Eric Peters

Personal information
- Full name: Eric Lingfeng Peters
- Born: May 30, 1997 (age 29) Ottawa, Ontario, Canada
- Height: 1.73 m (5 ft 8 in)
- Weight: 81 kg (179 lb)

Sport
- Sport: Archery

Medal record
Men's recurve archery
Representing Canada
World Championships
| Silver medal – second place | 2023 Berlin | Individual |
Pan American Championships
| Silver medal – second place | 2026 Tlaxcala | Individual |
Pan American Games
| Gold medal – first place | 2019 Lima | Team |
| Bronze medal – third place | 2019 Lima | Individual |
Representing Mixed-NOCs
Youth Olympic Games
| Bronze medal – third place | 2014 Nanjing | Mixed Team |

= Eric Peters (archer) =

Canadian recurve archer (born 1997)

Eric Lingfeng Peters (born May 30, 1997) is a Canadian recurve archer.

==Career==
Peters made his international debut at the 2014 Summer Youth Olympics. He finished 17th in the individual event. He won bronze in the international mixed team event alongside Finnish archer Mirjam Tuokkola.

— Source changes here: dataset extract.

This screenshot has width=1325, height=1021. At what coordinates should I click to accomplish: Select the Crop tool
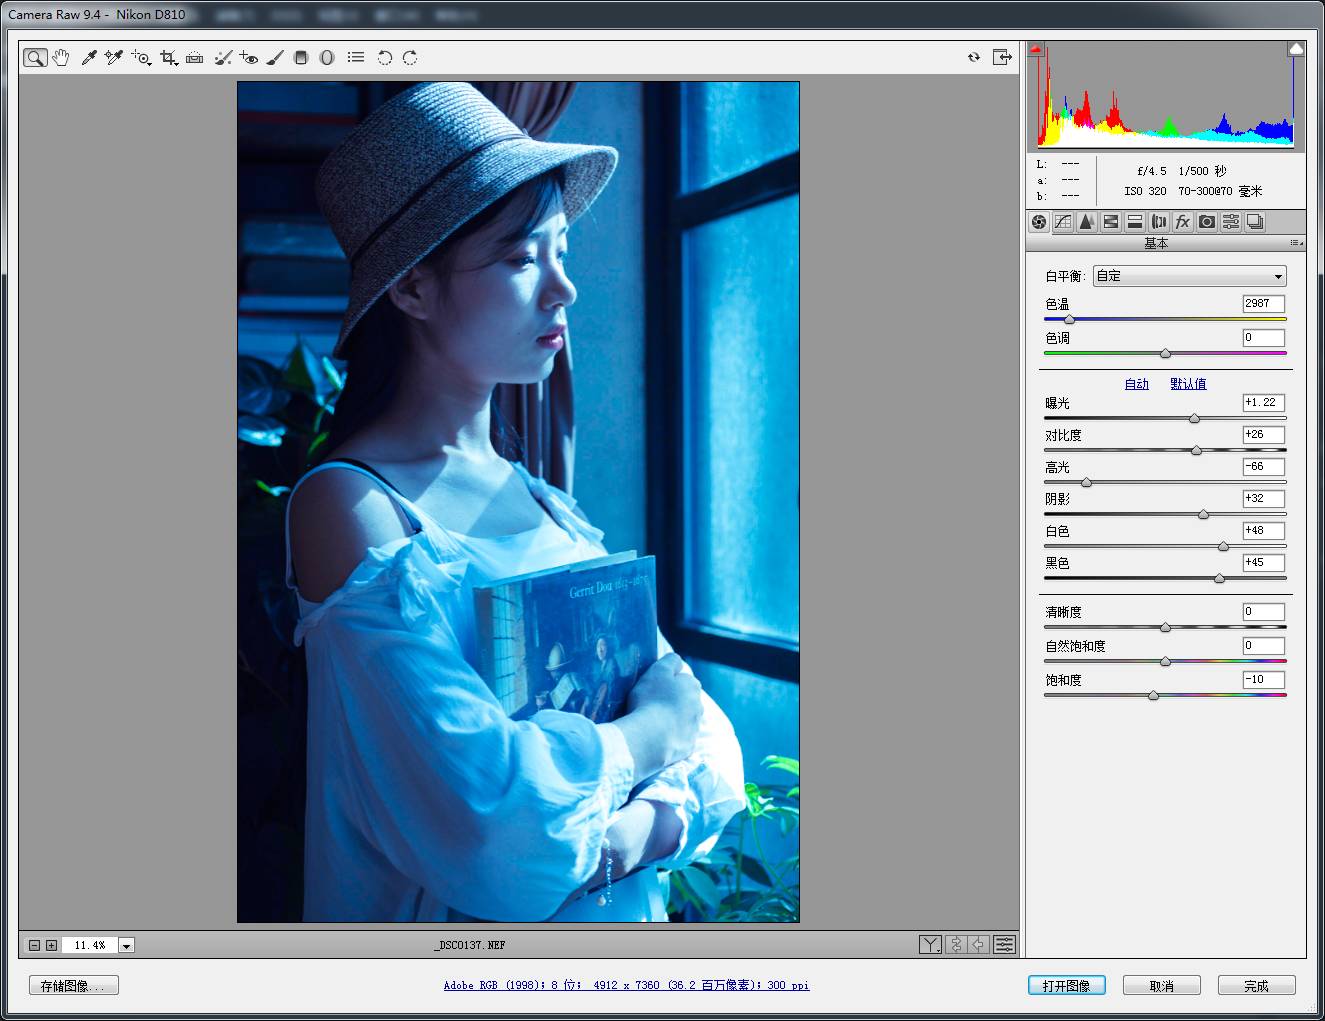(168, 58)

He won gold at the 2019 Pan American Games in Lima as part of the team competition alongside teammates Crispin Duenas and Brian Maxwell. Peters also won a bronze in the individual event in Lima, upsetting world record holder Brady Ellison in the quarterfinals.
Eric Peters won a silver medal in 2023 World Archery Championships where he lost to Mete Gazoz by a 6-4 score in Berlin.

In 2024, Peters was named to his first Olympic team. At the 2024 Paris Olympics Peters scored 659 in the qualification round, seeding him 36th. He then made it to the round of 16 via a close shootoff against 4th seed Dhiraj Bommadevara before being knocked out by Tokyo Olympics Silver medallist Mauro Nespoli.